Fabrication of soy protein isolate/fucoidan complex-stabilized high internal phase Pickering emulsions for enhanced naringenin stability, bioavailability, and 3D printability

Abstract

High internal phase Pickering emulsions (HIPPEs) have shown promising potential as advanced delivery systems for encapsulation and controlled release of bioactive compounds. In this study, soy protein isolate (SPI) and fucoidan (FUC) complexes were employed to stabilize HIPPEs, which were systematically characterized for their physicochemical, rheological, and microstructural properties. The results showed that the SPI/FUC-HIPPEs exhibited enhanced stability over 30 days, with the optimal FUC concentration (0.5%) and neutral pH conditions promoting the formation of a compact, multilayered interfacial film, resulting in a low creaming index (9.12%) that confirmed high stability. Rheological analysis revealed gel-like viscoelastic behavior with superior thixotropic recovery (exceeding 75%) and good thermal stability, underpinning structural resilience. When loaded with naringenin (NAR), these emulsions significantly improved the compound's stability, retaining 89.94% of NAR after 24 h of UV irradiation, compared to only 57.93% in MCT oil. Simulated gastrointestinal digestion demonstrated that SPI/FUC-HIPPEs preserved NAR integrity (83.37% stability) and enhanced its bioaccessibility to 73.20%. Cellular studies confirmed enhanced NAR absorption.

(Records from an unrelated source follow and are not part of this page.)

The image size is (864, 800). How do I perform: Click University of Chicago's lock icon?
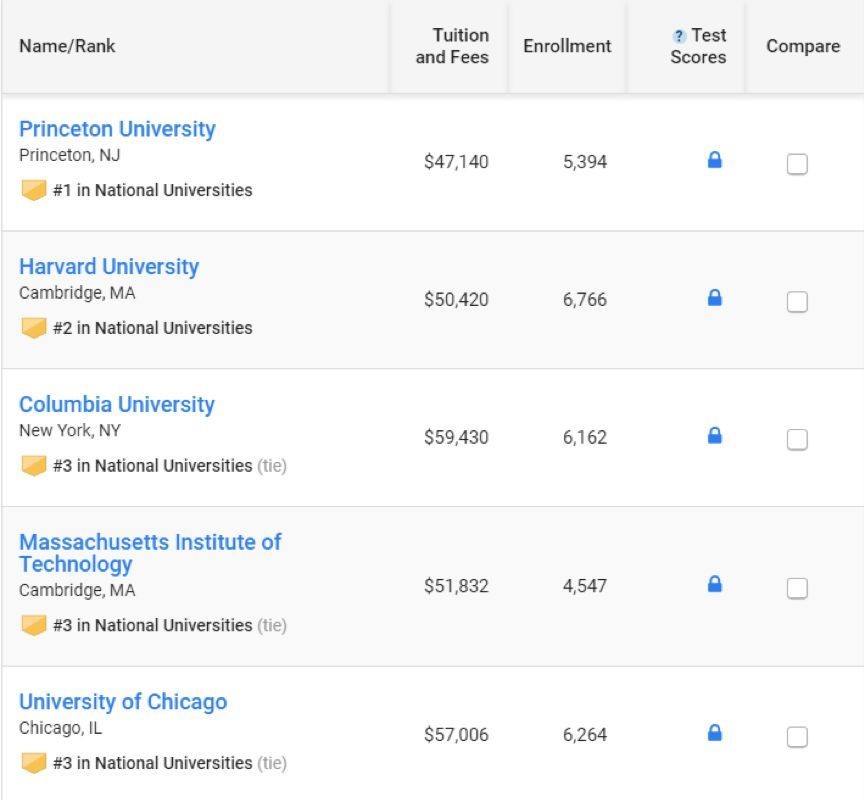pos(714,733)
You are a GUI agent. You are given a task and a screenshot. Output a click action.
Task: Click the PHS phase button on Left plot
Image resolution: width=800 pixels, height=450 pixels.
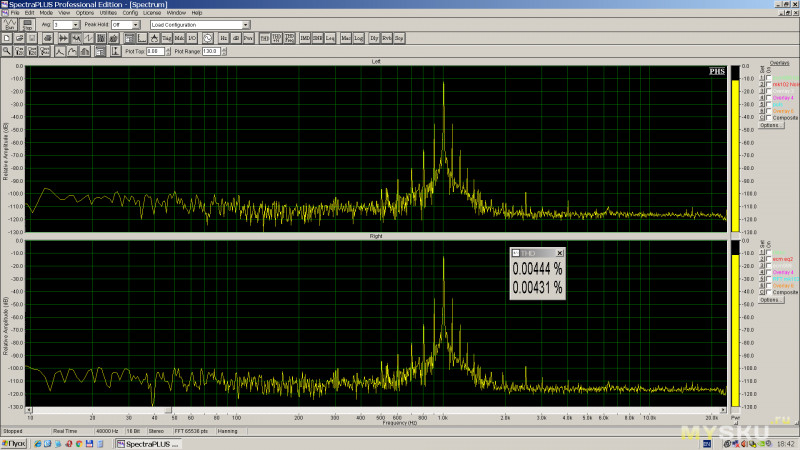pyautogui.click(x=717, y=71)

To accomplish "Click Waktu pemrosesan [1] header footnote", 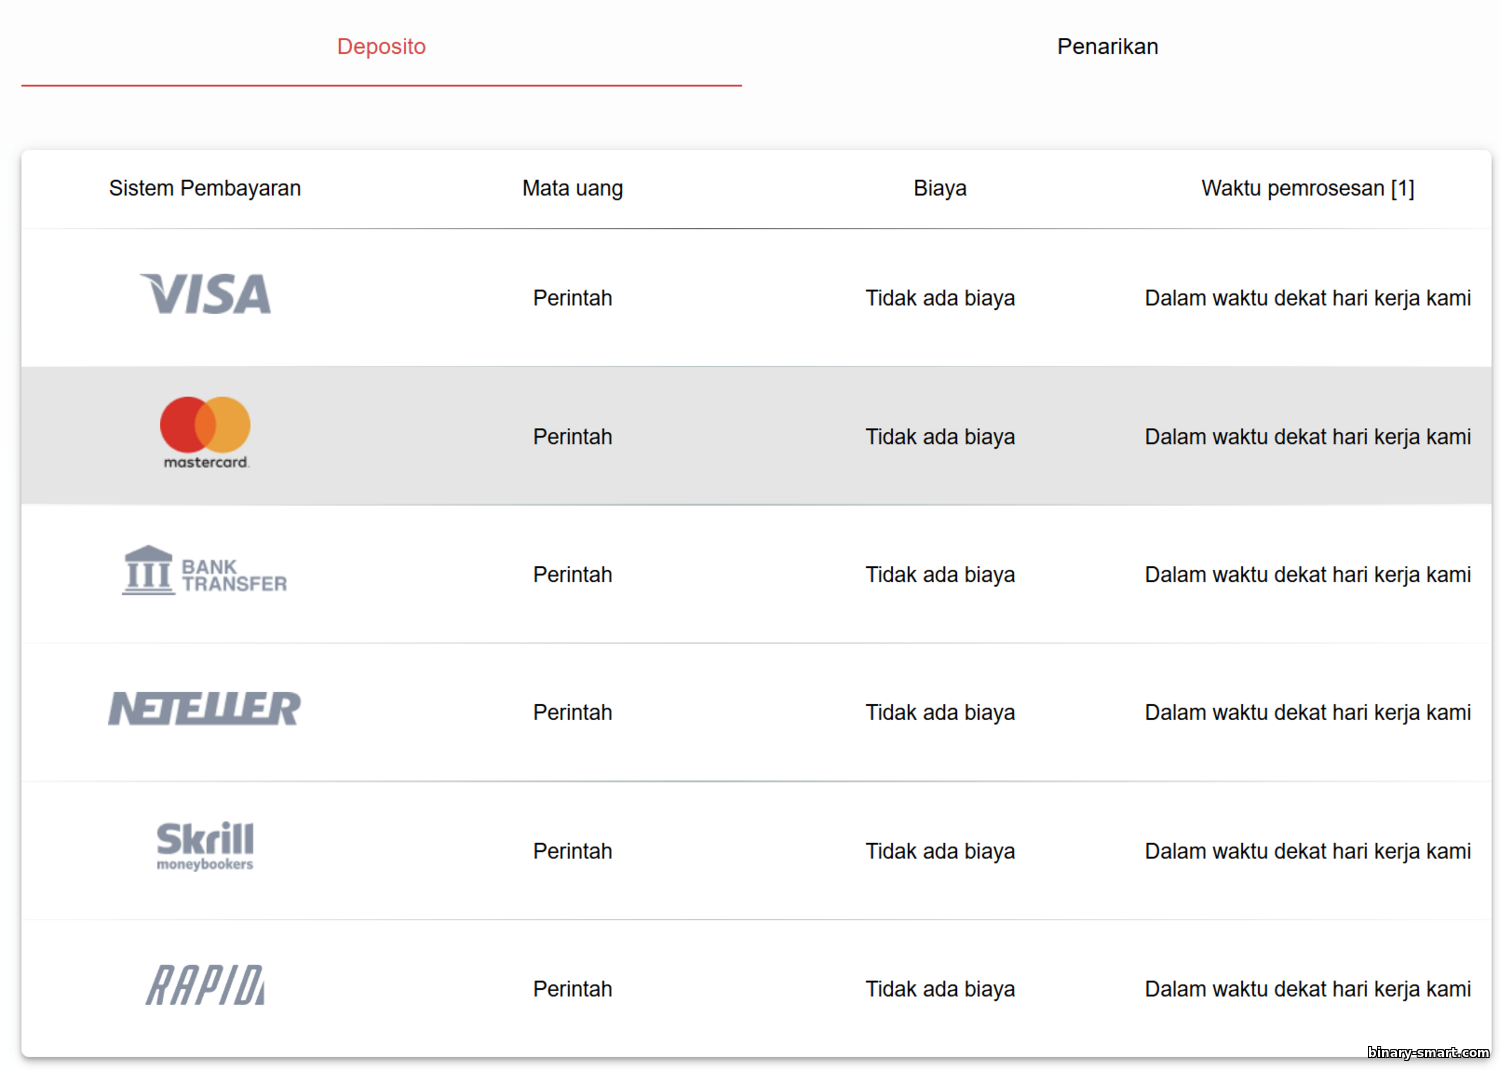I will pyautogui.click(x=1402, y=188).
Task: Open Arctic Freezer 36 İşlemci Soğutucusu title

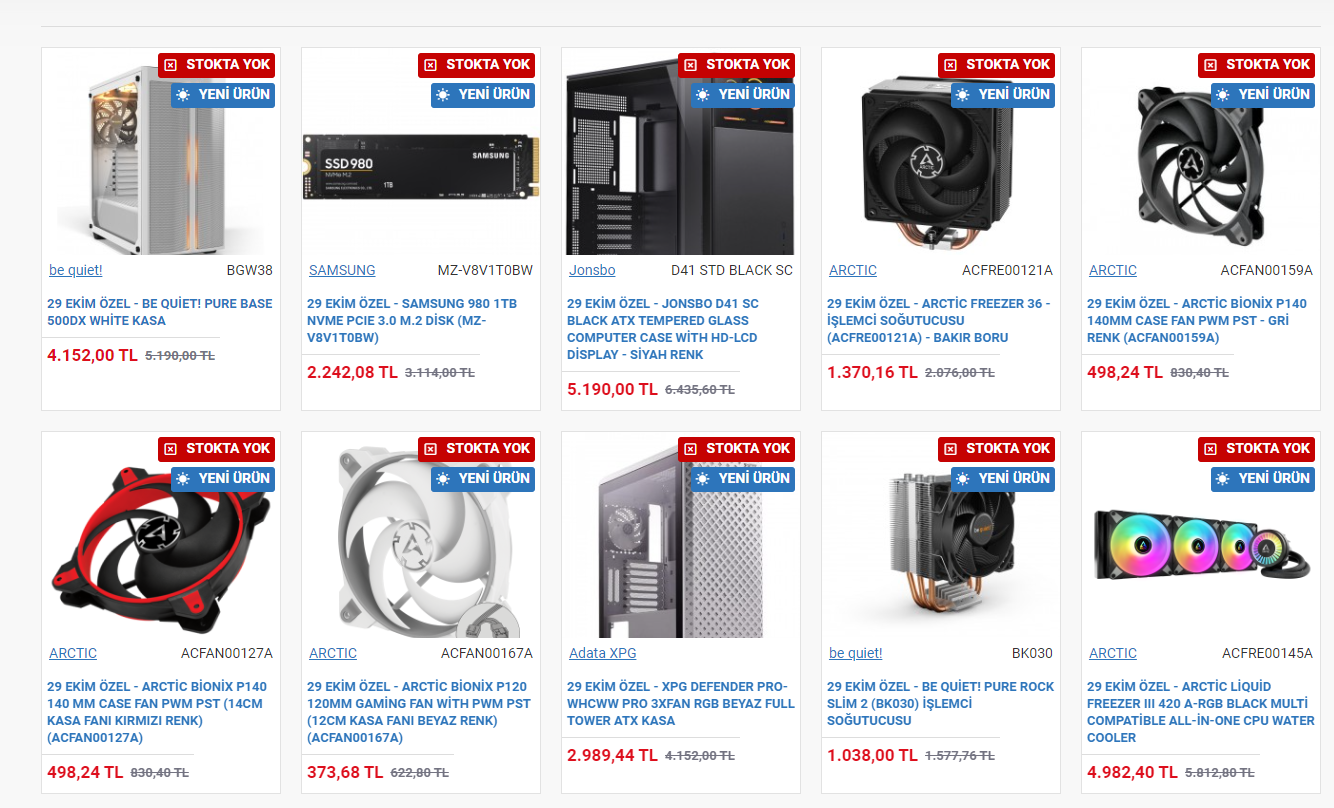Action: (938, 320)
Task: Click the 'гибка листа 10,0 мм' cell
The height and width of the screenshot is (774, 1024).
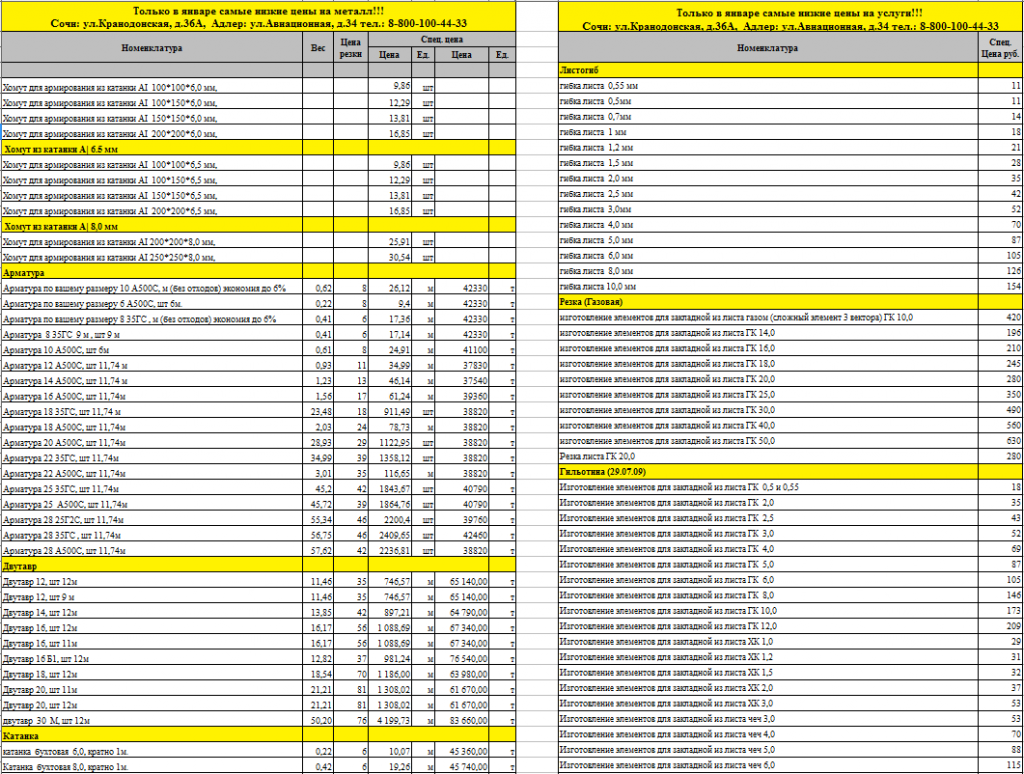Action: [x=597, y=286]
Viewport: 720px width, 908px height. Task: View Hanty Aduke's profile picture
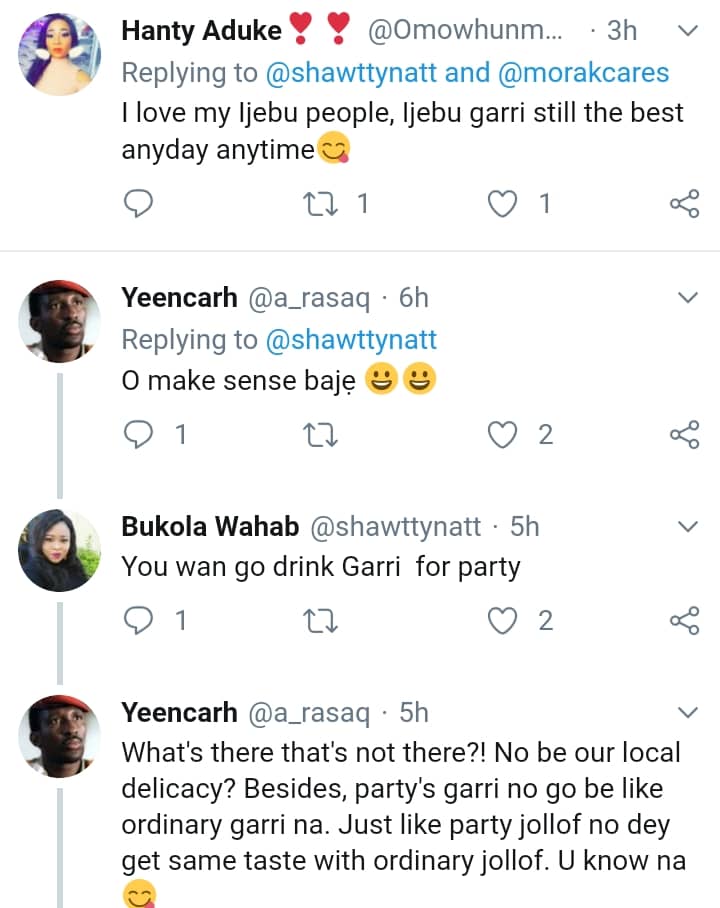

The overall in vitro bioavailability reached 17.10%, representing a 3.6-fold increase compared with the control. This enhancement was associated with multiple energy-dependent endocytic pathways as well as paracellular transport. Furthermore, digested NAR-HIPPEs exhibited superior anti-inflammatory effects in macrophage models. Importantly, SPI/FUC-HIPPEs demonstrated excellent 3D printability, with SPI/FUC complexes conferring superior mechanical strength and shape fidelity. Overall, these findings establish SPI/FUC-HIPPEs as promising, multifunctional delivery systems for hydrophobic nutraceuticals, combining enhanced stability, bioavailability, and 3D printing performance.